> Data entries
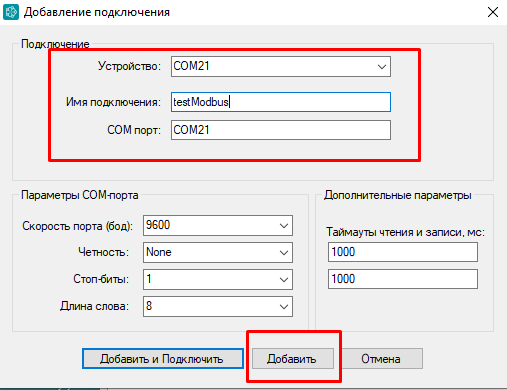Click the Скорость порта dropdown chevron
The width and height of the screenshot is (507, 390).
coord(284,226)
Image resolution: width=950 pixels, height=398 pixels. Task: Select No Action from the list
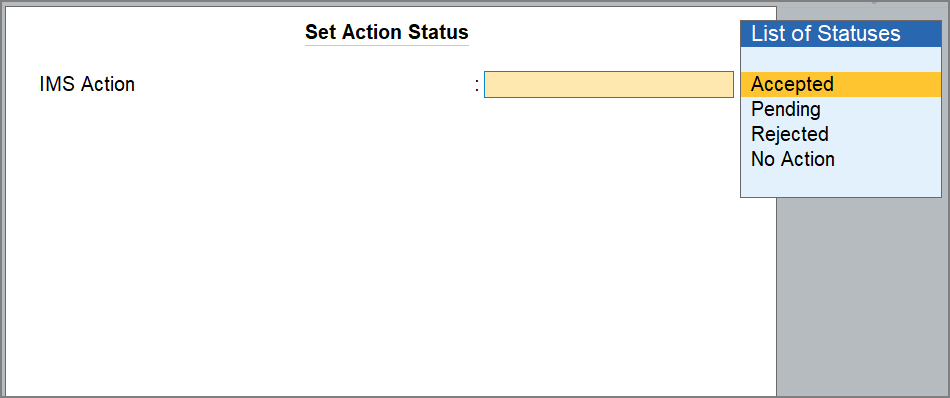(x=840, y=159)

> WHAT THIS TASK INVOLVES
Each line from the one with "Image resolution: width=950" to the final line of the data above is to be printed exactly; no picture should appear in the copy.

> ANSWER TO THE EXERCISE
Image resolution: width=950 pixels, height=398 pixels. Task: Select No Action from the list
(x=840, y=159)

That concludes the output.